Цэрэн поставила перед гостем эмалированный чайник с подогретой архи. По старинному обычаю Бор окунул в пиалу безымянный палец правой руки и брызнул на очаг. И только после этого выпил полную пиалу прозрачной архи, про которую говорят, что она в рот влетает золотой мушкой, а выходит могучим слоном.

Бор вытер седые усы, налил пиалу Ширчину и похвалил Цэрэн:

— Доброе вино. У тебя сохранилась золотая чаша Хамсуна? Дай-ка ее сюда. Мы выпьем из нее за здоровье деда Батбаяра. Недаром старики говорили: жив будешь — бальзама из золотой чаши напьешься. Вот и мы до светлых дней дожили.

Цэрэн достала чашу из сундука. Бор бережно погладил отполированную, оправленную в золото, потемневшую от времени чашу из человеческого черепа.

— Какого рода-племени был этот бедняга, как он кончил свои дни? Солдат Балдан однажды рассказал мне, что много лет назад лама-тибетец хотел сделать вот такую же чашу из черепа Насанбата.

— Дедушка, неужели это правда? — спросил пораженный Тумэр, который укладывался спать. — Нашего учителя На хотели убить?

— Не вмешивайся в разговоры старших, — строго остановила сына Цэрэн.

— Да, Тумэр.

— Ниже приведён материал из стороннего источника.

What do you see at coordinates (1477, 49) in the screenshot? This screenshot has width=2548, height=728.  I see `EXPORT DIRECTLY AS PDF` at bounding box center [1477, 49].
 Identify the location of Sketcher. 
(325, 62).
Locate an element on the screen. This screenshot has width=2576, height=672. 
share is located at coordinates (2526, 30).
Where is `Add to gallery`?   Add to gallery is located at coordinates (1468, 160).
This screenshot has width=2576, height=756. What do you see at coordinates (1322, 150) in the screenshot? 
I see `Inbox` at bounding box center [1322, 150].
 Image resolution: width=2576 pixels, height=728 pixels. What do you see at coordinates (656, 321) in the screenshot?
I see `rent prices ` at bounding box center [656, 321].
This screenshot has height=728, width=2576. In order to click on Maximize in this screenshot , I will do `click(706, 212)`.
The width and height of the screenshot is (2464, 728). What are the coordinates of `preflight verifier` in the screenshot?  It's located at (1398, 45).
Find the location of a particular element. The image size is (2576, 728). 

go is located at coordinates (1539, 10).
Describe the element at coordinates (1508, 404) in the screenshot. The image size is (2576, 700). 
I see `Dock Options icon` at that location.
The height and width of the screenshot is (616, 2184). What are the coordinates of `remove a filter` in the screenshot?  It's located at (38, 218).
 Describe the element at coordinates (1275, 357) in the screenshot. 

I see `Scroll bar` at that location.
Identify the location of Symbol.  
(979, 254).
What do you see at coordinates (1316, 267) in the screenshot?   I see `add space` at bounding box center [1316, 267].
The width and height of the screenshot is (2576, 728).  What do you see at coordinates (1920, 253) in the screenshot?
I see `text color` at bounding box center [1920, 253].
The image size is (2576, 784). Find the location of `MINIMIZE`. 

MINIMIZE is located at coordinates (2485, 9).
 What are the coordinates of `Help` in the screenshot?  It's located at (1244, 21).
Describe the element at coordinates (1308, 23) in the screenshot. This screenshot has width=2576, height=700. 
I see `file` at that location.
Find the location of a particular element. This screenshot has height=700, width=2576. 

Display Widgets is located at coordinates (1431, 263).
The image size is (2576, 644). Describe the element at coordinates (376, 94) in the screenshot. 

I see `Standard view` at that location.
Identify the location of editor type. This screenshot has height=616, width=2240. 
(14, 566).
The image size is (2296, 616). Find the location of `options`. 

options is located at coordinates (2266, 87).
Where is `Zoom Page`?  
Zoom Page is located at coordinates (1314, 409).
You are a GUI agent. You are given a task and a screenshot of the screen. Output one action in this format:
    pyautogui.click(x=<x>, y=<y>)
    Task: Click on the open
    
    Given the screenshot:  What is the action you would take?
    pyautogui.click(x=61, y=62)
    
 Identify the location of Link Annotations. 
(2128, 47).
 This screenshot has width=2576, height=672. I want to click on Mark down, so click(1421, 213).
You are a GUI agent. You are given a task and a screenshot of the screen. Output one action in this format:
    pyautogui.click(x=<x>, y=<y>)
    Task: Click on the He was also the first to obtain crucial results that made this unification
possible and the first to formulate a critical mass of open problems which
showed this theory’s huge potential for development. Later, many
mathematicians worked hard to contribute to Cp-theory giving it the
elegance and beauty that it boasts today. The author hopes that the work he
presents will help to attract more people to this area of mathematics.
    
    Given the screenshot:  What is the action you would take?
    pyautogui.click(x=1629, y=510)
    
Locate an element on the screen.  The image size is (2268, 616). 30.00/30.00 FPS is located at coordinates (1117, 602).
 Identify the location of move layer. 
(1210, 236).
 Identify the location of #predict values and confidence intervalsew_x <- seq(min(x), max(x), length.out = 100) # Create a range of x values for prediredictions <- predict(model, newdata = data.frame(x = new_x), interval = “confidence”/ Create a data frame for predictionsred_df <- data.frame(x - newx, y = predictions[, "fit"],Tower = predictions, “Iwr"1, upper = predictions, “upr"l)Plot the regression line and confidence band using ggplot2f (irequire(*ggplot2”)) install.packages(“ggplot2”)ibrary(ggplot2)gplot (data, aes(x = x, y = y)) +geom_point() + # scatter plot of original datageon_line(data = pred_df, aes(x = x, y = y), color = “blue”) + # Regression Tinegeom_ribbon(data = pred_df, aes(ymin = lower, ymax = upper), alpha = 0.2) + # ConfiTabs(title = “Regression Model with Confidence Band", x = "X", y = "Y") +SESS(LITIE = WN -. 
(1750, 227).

Это было очень давно, еще при маньчжурах, Навсегда ушло в прошлое то недоброе время. Вы теперь никогда уже не испытаете того, что довелось пережить вашим дедам и отцам.

Бор налил полную чашу архи, брызнул на очаг, приговаривая: "Да будет прочным лотосовое подножье нашего уважаемого председателя хошуна Ба", — и осушил чашу до дна. Он снова наполнил чашу архи и протянул ее Ширчину:

— Выпей и ты из этой чаши. Говорят; что такая чаша была еще только у князя Далай Чойнхор-вана. Многие поколения хранят ту драгоценную чашу. Сделана она из черепа Четвертого Далай-ламы. Его отец был знаменитый воин и охотник. Тибетцы объявили его сына перевоплощением Третьего Далай-ламы и увезли в далекую Лхасу, в западный монастырь. В то время им нужна была поддержка храбрых монголов, вот они и задумали посадить монгольского нойона на престол Далай-ламы. А к тому времени, когда отец Далай-ламы одряхлел, в Лхасе взяла верх другая придворная партия, те решили, что пора устранить Далай-ламу монгола. Приближенных лам, как водится, подкупили. Тибетские монахи падки на золото, самого Будду готовы десять раз продать. Поднесли они Далай-ламе чашу с ядом и сказали: "Вам, живому богу, лишний разок переродиться ничего не стоит — все равно что лишний раз переодеться. Ну, а мы, грешные, в этой жизни хоть раз насладимся всем тем, что приносит человеку богатство. За то, чтобы мы поднесли вам чашу с ядом, нам дали столько серебра и золота, сколько нам и во сне не снилось. Если вы живое божество, выпейте эту чашу, сжальтесь над нами, грешными, дайте нам возможность всласть пожить!" Бедняге с юных лет внушали: Далай-лама — это бессмертное перевоплощение божества бесконечного милосердия Авалокитешвары. Он взял да и выпил чашу.

вернуться

166

1924 год.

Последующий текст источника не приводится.